Seeking the right guidance as I qualify only with 60 points and 189 being on pro-rata basis, I am afraid if my application would be picked by the pool. 

Experts please help me its urgent kindly reply soon.

Regards,
Archana


----------



## Archanasetty1717 (Oct 1, 2014)

Sorry


----------



## Archanasetty1717 (Oct 1, 2014)

Hi,

Same standard reply from VIC. Many of my friends who had applied with 75 points for S/W Tester 261314 - VIC SS have got it rejected.

They said that they have received many applications and finally the EOI was rejected in 16th week.


----------



## Archanasetty1717 (Oct 1, 2014)

Sure.

Age - 25 points
Qualification - BE(E&C) - 15 points
Work Experience - 11 years(4 years deducted,8 months deducted for Sydney experience) - 10 points
IELTS - 10 points (Band 7 - R7.5 L7.5 W7 S7 O-7.5)

189 - No state sponsorship - 0 points


----------



## Archanasetty1717 (Oct 1, 2014)

Thank you so much.
Was just awaiting for this positive sign as I need to spend money again on ACS.

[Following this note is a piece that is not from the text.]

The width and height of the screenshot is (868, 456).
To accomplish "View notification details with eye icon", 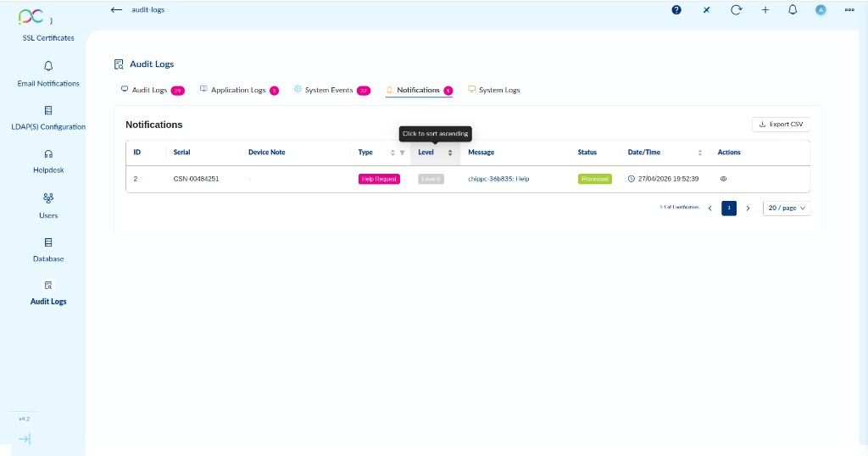I will click(723, 179).
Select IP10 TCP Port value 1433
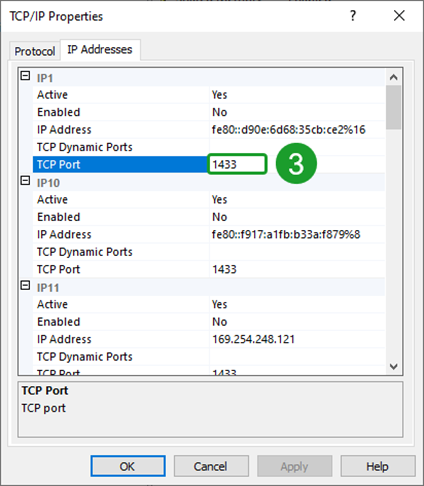The image size is (424, 486). coord(224,269)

Wait is not a problem but should get a positive invite.


----------



## Archanasetty1717 (Oct 1, 2014)

Sol & csol 261313


----------



## Archanasetty1717 (Oct 1, 2014)

S/W Tester - 261314
S/W Engineer - 261313

Also 261314 is temporarily suspended till Jan 2015 for VIC.


----------



## GinjaNINJA (Apr 29, 2014)

Archanasetty1717 said:


> Sure.
> 
> Age - 25 points
> Qualification - BE(E&C) - 15 points
> ...


Every S/w tester 261314 is doing it these days. Since they have no way out every 261314ers get reassessed as 261313 & they have been successfully assessed as 261313.

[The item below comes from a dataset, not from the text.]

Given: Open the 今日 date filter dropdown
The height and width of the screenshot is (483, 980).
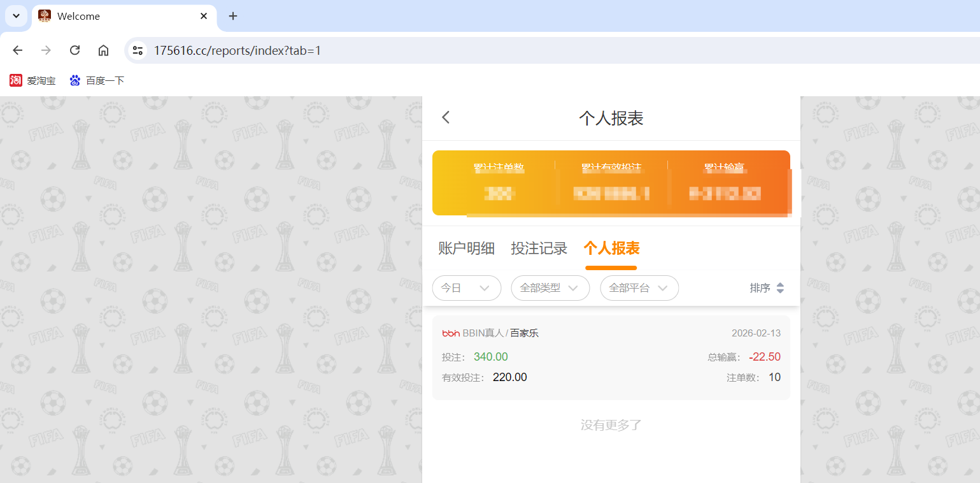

Docs that you will present to ACS 261313 has to be in sync with R & R of 261313. I wouldn't recommend you use the same docs that you used to get assessed under 261314 else might end up in negative assessment.

With 60 points (261313) you might or might not get invitation in DEC but first round of Jan you'll find the invitation for sure. For 60 pointers it takes 2 to 3 rounds and you are yet to get new ACS assessment for 261313.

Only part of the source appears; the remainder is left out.